傷痕

擦り傷や切り傷が治ると、痕が残ることがあります。
一般的に深く面積の広い傷ほど目立つため、美容的に問題になることが多いです。
また縫合痕とは、本来手術後数日で治癒していくものです。
炎症期・増殖期・成熟期を経て治癒していきますが、皮膚の下で炎症が生じている炎症期に肥厚性瘢痕・ケロイドになる要因が加わると、炎症が継続し、赤く盛り上がった目立つ傷痕になることがあります。
傷の種類によって、治療方法が変わります。
成熟瘢痕(赤い傷が時間の経過とともに肌色から白色に近づくもの)は、
健康保険を適用しての治療ができない場合が多いです。
肥厚性瘢痕(傷ができてからしばらくの間、赤くみみずばれのように盛り上がる)は、深いものが多いです。
関節や首などにできた場合には、ほとんどの傷が肥厚性瘢痕となります。
炎症がなかなか引かず、関節では常に引っ張られ、炎症がその都度生じてしまい、治癒が長引きます。
完全に炎症が治るまでには、1年〜5年程もかかる場合があります。
ケロイドとは、肥厚性瘢痕よりも炎症が強いものをいいます。
発症には遺伝体質が関係しており、特に意識しないような小さな傷(ニキビや帝王切開後の傷、BCG注射痕、ピアスの穴)から発症することもあります。
しかし、早期治療により、完治することが可能です。
瘢痕拘縮(肥厚性瘢痕やケロイドを治療しないで放置した場合、また効果の弱い治療を続けてしまった場合)では、
徐々に線維が蓄積して硬くなり、関節などで引きつれを起こすことがあります。
瘢痕拘縮を生じると、手術が必要な場合もあります。
治療方法は、以下のものがあります。
まず、飲み薬ではトラニラストが有効であるとされています。
これは抗アレルギー剤で、痒みなどの自覚症状を抑え、さらには病変自体を沈静化させると考えられています。
また漢方薬の柴苓湯が使われることもありますが、効果が弱いため、他の方法と併用する場合が多いです。
塗り薬では、炎症を抑える目的でのステロイド軟膏・クリームや、非ステロイド系抗炎症剤、ヘパリン類用物質などを使用します。

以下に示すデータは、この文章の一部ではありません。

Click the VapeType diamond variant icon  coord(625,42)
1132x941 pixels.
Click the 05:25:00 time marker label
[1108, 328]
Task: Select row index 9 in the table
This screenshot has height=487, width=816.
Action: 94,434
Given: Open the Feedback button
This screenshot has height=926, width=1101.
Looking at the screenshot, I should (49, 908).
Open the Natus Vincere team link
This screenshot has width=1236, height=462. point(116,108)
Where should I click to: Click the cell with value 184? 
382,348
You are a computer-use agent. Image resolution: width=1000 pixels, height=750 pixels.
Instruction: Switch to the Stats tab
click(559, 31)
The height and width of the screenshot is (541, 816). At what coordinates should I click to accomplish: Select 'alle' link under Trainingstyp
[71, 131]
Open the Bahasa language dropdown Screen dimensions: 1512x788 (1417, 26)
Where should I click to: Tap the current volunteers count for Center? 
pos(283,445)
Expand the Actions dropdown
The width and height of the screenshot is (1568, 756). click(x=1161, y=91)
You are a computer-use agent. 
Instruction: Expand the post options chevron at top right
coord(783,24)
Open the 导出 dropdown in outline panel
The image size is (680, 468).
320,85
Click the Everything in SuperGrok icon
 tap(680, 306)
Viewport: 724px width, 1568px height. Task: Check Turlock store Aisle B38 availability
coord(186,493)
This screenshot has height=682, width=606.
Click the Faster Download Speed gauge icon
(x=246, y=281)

しかしケロイドは塗り薬だけでの治療は難しく、他の方法と併用します。
貼り薬ではステロイドのテープが用いられます。かぶれを生じなければ長期的に使用することで肥厚性瘢痕やケロイドの盛り上がりを軽減させることが可能です。
また、安静・圧迫・固定具で治療することもあります。肥厚性瘢痕やケロイドは、関節にできることが多いため、日常動作で皮膚が引っ張る際に悪化する傾向が強いです。
そのため傷痕の周囲の皮膚を固定する方法が有効です。医療用の紙テープ、シリコーンジェルシート、包帯や腹帯、サポーター、コルセットなどを使用します。
注射では、ステロイド注射をすることがあります。赤みや盛り上がり、痒みや痛みを速やかに軽減させることが可能です。
レーザーでは皮膚に細かい穴を開け、皮膚の再生を促すフラクショナルレーザーが使用されます。
傷痕を完全に治癒させることは難しいですが、目立たなくすることが可能です。
手術では、できる限り再発しないよう縫い方の工夫をし、さらに術後の放射線治療を行って、完治させることが可能です。
肥厚性瘢痕やケロイドは、外科的治療・放射線治療で完治したとしても、術後から局所の皮膚伸展を繰り返すと、再発することがあります。
そのため、抜糸後もシリコーンテープやジェルシート等を使用し、固定します。またステロイドのテープを用いて炎症を消失させることが重要です。
このような治療方法で、傷痕や縫合痕が治癒することができますが、遺伝的な要因が強い場合には、セルフケアを続けてもなかなか治りにくい場合もあります。